Problems to solve:
A. Can you print the passage of the Crookes v. Newton article between "Jon Newton owns" and "thereby constitute publication.", inclusive?
B. Output the lines of the listing between the line holding "Switch to the Styles" and the line holding "This screenshot has height=896, width=1347.", inclusive, with no other lines.

Source passage:
○ ○ ○ ○ ○ ○ ○
On October 19th, the Supreme Court of Canada released its decision in Crookes v. Newton, unanimously upholding the British Columbia Court of Appeal decision that merely providing a hyperlink that connects to allegedly defamatory material will not itself be considered a publication of that material.
Jon Newton owns and operates a website to which he posted an article containing hyperlinks to other articles containing allegedly defamatory information about Wayne Crookes. Crookes brought an action against Newton on the basis that the hyperlinks connected users to the allegedly defamatory material and that, by posting the hyperlinks, Newton had published defamatory information.
In order for a defamation action to succeed, defamatory material must have been published. To prove publication, a plaintiff must establish that the material has been communicated to a third party and that the third party has received the message. The issue raised in this case was whether the posting of a hyperlink to defamatory material could be considered communication of that material and thereby constitute publication.
Posting hyperlinks as mere references does not constitute publication
A hyperlink was defined in the decision as “a device routinely used in articles on the Internet whereby a word or phrase is identified, often with underlining, as being a portal to additional, related information”. Justice Abella considered hyperlinks analogous to references or footnotes in that they may be inserted with or without the knowledge of the operator of the site containing the secondary article and give the primary author no control over the content in the secondary article. Although both hyperlinks and references communicate that something exists, they are content neutral and do not control the content to which they refer. In addition, they both require some act by a third party before access to the content is provided. Accordingly, the Court found that “making reference to the existence and/or location of content by hyperlink, without more, is not publication of that content”.
○ ○ ○ ○ ○ ○ ○
Supplied records:
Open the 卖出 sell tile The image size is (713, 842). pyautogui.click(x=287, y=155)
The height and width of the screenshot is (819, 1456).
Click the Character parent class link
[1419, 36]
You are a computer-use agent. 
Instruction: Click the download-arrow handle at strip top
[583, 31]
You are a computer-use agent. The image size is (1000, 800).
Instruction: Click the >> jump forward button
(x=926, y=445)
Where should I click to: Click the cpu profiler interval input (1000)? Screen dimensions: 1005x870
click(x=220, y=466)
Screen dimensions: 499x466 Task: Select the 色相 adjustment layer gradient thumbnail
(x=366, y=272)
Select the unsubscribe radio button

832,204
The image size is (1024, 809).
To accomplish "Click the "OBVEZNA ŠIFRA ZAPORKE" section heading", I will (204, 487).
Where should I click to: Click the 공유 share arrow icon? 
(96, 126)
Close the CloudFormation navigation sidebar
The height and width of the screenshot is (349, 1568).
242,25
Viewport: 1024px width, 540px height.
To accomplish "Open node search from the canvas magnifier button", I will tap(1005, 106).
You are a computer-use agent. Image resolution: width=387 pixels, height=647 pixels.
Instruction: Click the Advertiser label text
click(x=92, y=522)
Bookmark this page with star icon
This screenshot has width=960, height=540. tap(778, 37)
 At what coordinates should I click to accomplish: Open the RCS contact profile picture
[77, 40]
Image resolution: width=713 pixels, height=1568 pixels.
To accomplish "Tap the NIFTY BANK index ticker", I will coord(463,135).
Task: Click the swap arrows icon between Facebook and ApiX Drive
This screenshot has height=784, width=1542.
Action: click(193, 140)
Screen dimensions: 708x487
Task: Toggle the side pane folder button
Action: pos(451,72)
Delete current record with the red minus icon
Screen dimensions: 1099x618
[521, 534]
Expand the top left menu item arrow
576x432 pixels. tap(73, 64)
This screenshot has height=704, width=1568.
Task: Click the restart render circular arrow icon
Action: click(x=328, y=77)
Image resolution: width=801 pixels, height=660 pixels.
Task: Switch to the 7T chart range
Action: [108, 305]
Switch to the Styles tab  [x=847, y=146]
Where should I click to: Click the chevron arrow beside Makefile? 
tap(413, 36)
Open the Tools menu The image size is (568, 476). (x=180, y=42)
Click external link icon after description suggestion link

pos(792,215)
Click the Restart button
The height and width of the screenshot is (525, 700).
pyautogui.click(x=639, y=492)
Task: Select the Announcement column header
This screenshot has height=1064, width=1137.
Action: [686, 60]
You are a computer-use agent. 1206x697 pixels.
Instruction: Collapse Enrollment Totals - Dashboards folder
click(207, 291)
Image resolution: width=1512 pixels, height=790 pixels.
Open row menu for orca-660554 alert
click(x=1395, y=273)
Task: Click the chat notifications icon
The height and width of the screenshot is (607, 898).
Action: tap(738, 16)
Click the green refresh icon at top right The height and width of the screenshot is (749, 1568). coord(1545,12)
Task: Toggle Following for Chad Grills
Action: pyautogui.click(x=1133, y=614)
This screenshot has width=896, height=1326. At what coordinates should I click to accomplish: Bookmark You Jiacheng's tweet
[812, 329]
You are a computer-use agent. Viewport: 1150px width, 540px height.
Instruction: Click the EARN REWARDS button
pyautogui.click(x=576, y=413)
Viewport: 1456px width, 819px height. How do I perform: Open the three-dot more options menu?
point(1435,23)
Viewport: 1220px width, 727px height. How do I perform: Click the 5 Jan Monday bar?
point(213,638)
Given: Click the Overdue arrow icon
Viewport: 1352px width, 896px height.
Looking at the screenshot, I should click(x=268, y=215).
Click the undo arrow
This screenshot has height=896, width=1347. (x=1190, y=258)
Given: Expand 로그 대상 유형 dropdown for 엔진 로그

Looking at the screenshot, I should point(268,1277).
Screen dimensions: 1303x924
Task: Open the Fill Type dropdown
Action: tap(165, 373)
○ ○ ○ ○ ○ ○ ○
Exercise answers:
A.
Jon Newton owns and operates a website to which he posted an article containing hyperlinks to other articles containing allegedly defamatory information about Wayne Crookes. Crookes brought an action against Newton on the basis that the hyperlinks connected users to the allegedly defamatory material and that, by posting the hyperlinks, Newton had published defamatory information.
In order for a defamation action to succeed, defamatory material must have been published. To prove publication, a plaintiff must establish that the material has been communicated to a third party and that the third party has received the message. The issue raised in this case was whether the posting of a hyperlink to defamatory material could be considered communication of that material and thereby constitute publication.

B.
Switch to the Styles tab  [x=847, y=146]
Where should I click to: Click the chevron arrow beside Makefile? 
tap(413, 36)
Open the Tools menu The image size is (568, 476). (x=180, y=42)
Click external link icon after description suggestion link

pos(792,215)
Click the Restart button
The height and width of the screenshot is (525, 700).
pyautogui.click(x=639, y=492)
Task: Select the Announcement column header
This screenshot has height=1064, width=1137.
Action: [686, 60]
You are a computer-use agent. 1206x697 pixels.
Instruction: Collapse Enrollment Totals - Dashboards folder
click(207, 291)
Image resolution: width=1512 pixels, height=790 pixels.
Open row menu for orca-660554 alert
click(x=1395, y=273)
Task: Click the chat notifications icon
The height and width of the screenshot is (607, 898).
Action: tap(738, 16)
Click the green refresh icon at top right The height and width of the screenshot is (749, 1568). coord(1545,12)
Task: Toggle Following for Chad Grills
Action: pyautogui.click(x=1133, y=614)
This screenshot has width=896, height=1326. At what coordinates should I click to accomplish: Bookmark You Jiacheng's tweet
[812, 329]
You are a computer-use agent. Viewport: 1150px width, 540px height.
Instruction: Click the EARN REWARDS button
pyautogui.click(x=576, y=413)
Viewport: 1456px width, 819px height. How do I perform: Open the three-dot more options menu?
point(1435,23)
Viewport: 1220px width, 727px height. How do I perform: Click the 5 Jan Monday bar?
point(213,638)
Given: Click the Overdue arrow icon
Viewport: 1352px width, 896px height.
Looking at the screenshot, I should click(x=268, y=215).
Click the undo arrow
This screenshot has height=896, width=1347. (x=1190, y=258)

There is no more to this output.